Per il Bellori, per l'appunto, l'opera del più giovane dei Carracci, e in particolare la sua produzione romana, è l'esempio da seguire per raggiungere questo obiettivo.


Elevato, così, a campione del bello ideale, il Carracci divenne il Nuovo Raffaello, cioè l'acme della pittura del suo tempo. Di pari passo, la sua opera - e in particolare gli affreschi della Galleria Farnese - assurse a testo imprescindibile nella formazione del gusto pittorico barocco.
Questo giudizio entrò in profonda crisi alla fine del Settecento e quasi per tutto l'Ottocento. In questo torno di tempo, Annibale Carracci divenne il caposcuola di quello che fu definito, a partire dal Winckelmann, eclettismo, concetto che assumerà sempre più valenza negativa. In sostanza, questo punto di vista degradò l'opera del Carracci alla sola fusione di stili diversi, negandogli vera capacità creativa.


Nel Novecento si assiste ad un lento e parziale recupero del valore di Annibale Carracci. Aprì questa rivalutazione Hans Tietze, storico di formazione viennese, che nel 1906 dedicò un saggio alla decorazione della Galleria Farnese, interrompendo così un lunghissimo silenzio critico sull'opera del maestro bolognese. Tappa ancor più significativa fu la pubblicazione da parte di Denis Mahon dei suoi Studies in Seicento Art and Theory, 1947.

────────

» Da svolgere:
Riporti per intero, senza alcuna modifica, il testo sulla fortuna critica di Annibale Carracci.

» Estratto dati:
────────

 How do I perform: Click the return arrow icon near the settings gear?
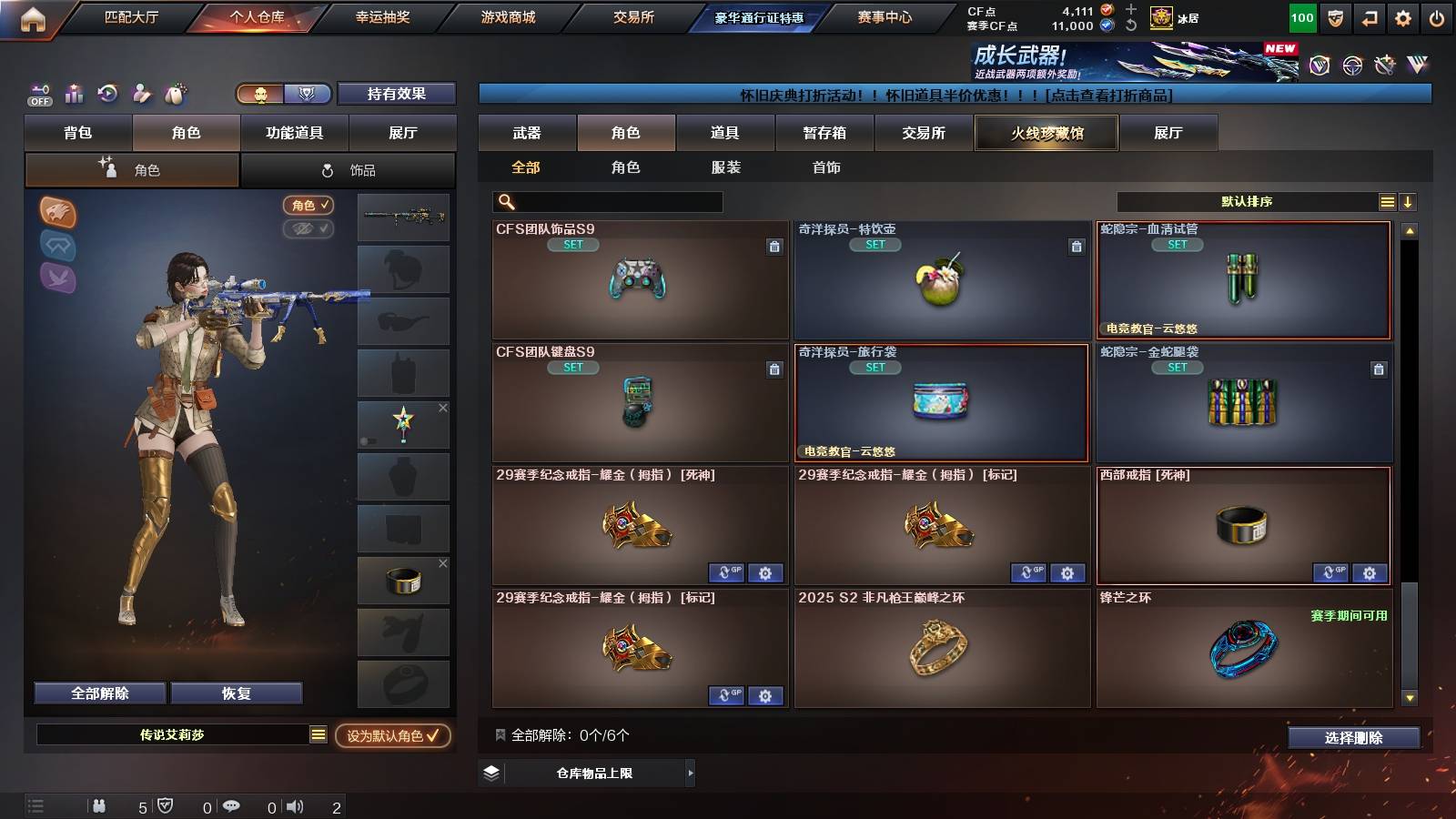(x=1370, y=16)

────────

» Risposta scritta:
Per il Bellori, per l'appunto, l'opera del più giovane dei Carracci, e in particolare la sua produzione romana, è l'esempio da seguire per raggiungere questo obiettivo.


Elevato, così, a campione del bello ideale, il Carracci divenne il Nuovo Raffaello, cioè l'acme della pittura del suo tempo. Di pari passo, la sua opera - e in particolare gli affreschi della Galleria Farnese - assurse a testo imprescindibile nella formazione del gusto pittorico barocco.
Questo giudizio entrò in profonda crisi alla fine del Settecento e quasi per tutto l'Ottocento. In questo torno di tempo, Annibale Carracci divenne il caposcuola di quello che fu definito, a partire dal Winckelmann, eclettismo, concetto che assumerà sempre più valenza negativa. In sostanza, questo punto di vista degradò l'opera del Carracci alla sola fusione di stili diversi, negandogli vera capacità creativa.


Nel Novecento si assiste ad un lento e parziale recupero del valore di Annibale Carracci. Aprì questa rivalutazione Hans Tietze, storico di formazione viennese, che nel 1906 dedicò un saggio alla decorazione della Galleria Farnese, interrompendo così un lunghissimo silenzio critico sull'opera del maestro bolognese. Tappa ancor più significativa fu la pubblicazione da parte di Denis Mahon dei suoi Studies in Seicento Art and Theory, 1947.